Congratula leer que la gran mayoría de nuestros ríos han recuperado en los últimos años su calidad ecológica y cumplen con los más exigentes estándares europeos. Quedan aún algunos tramos envenenados por los vertidos incontrolados -según publicamos el pasado martes-, pero en general la salud de sus aguas parece apta después de lustros de maltrato industrial y abandono. Era deprimente contemplar aquellas enormes manchas de sustancias aceitosas que flotaban corriente abajo en algún río de la cuenca, que serpenteaba próximo a zonas de fábricas, convertido durante algunos años en cloaca. Murió la fauna piscícola y en algunas orillas quedó fijado un rastro parecido al alquitrán. Todo valía en nombre del progreso.
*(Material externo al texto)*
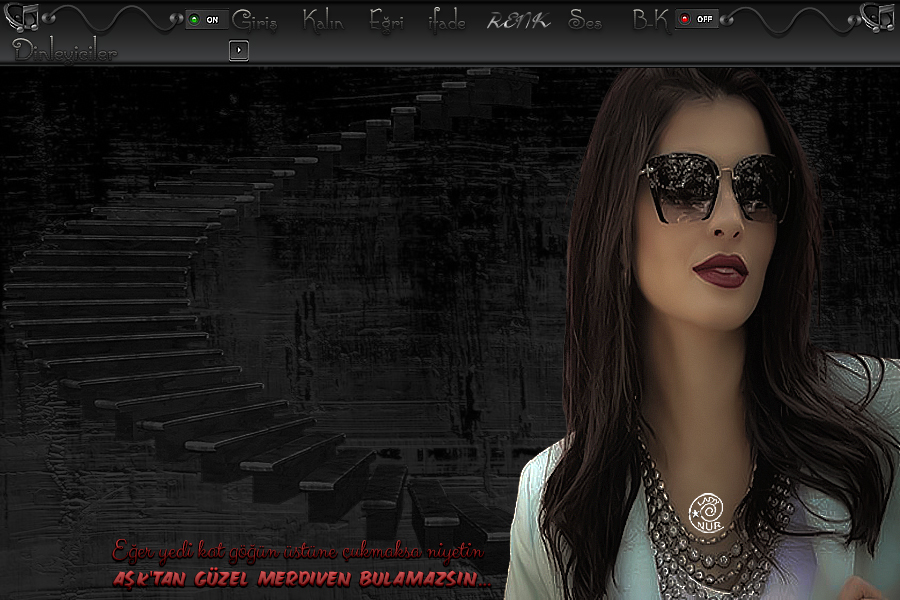Open the Dinleyiciler listeners list

click(65, 52)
Antes de que el verbo contaminar se instalara en la lista de las preocupaciones sociales, a los ríos de la Navarra rural acudían las mujeres a lavar cuando el agua aún no estaba canalizada hacia las casas, y en el río se reunían también los más jóvenes para darse un chapuzón en alguna de las pozas cuando más apretaba el calor. Los más hábiles metían los brazos bajo el agua y conseguían pescar alguna pieza. Otros, muchos, perecían como consecuencia de la imprudencia o la fatalidad.
Hoy, el río hoy vuelve a regar huertas que han invadido ahora las riberas de una forma desordenada en algunos puntos, impidiendo el paseo por los márgenes, delimitando los ocupantes con vallas un terreno que no les pertenece. Ocurre de tiempo en tiempo que el aluvión tras una fuerte tormenta arrastra con violencia todo lo que encuentra a su paso y lo que se lleva de esas pequeñas zonas de ocio y cultivo acaba bloqueando puentes y colaborando en los perniciosos efectos de las inundaciones. Un punto negro.
“El río aquel” de “aguas claras” al que cantaba un jovencísimo Miguel Ríos es un sueño sesentero y romántico, pero en nuestra mano ahora está su conservación y su protección como espacios de los que seguir beneficiándonos y disfrutando.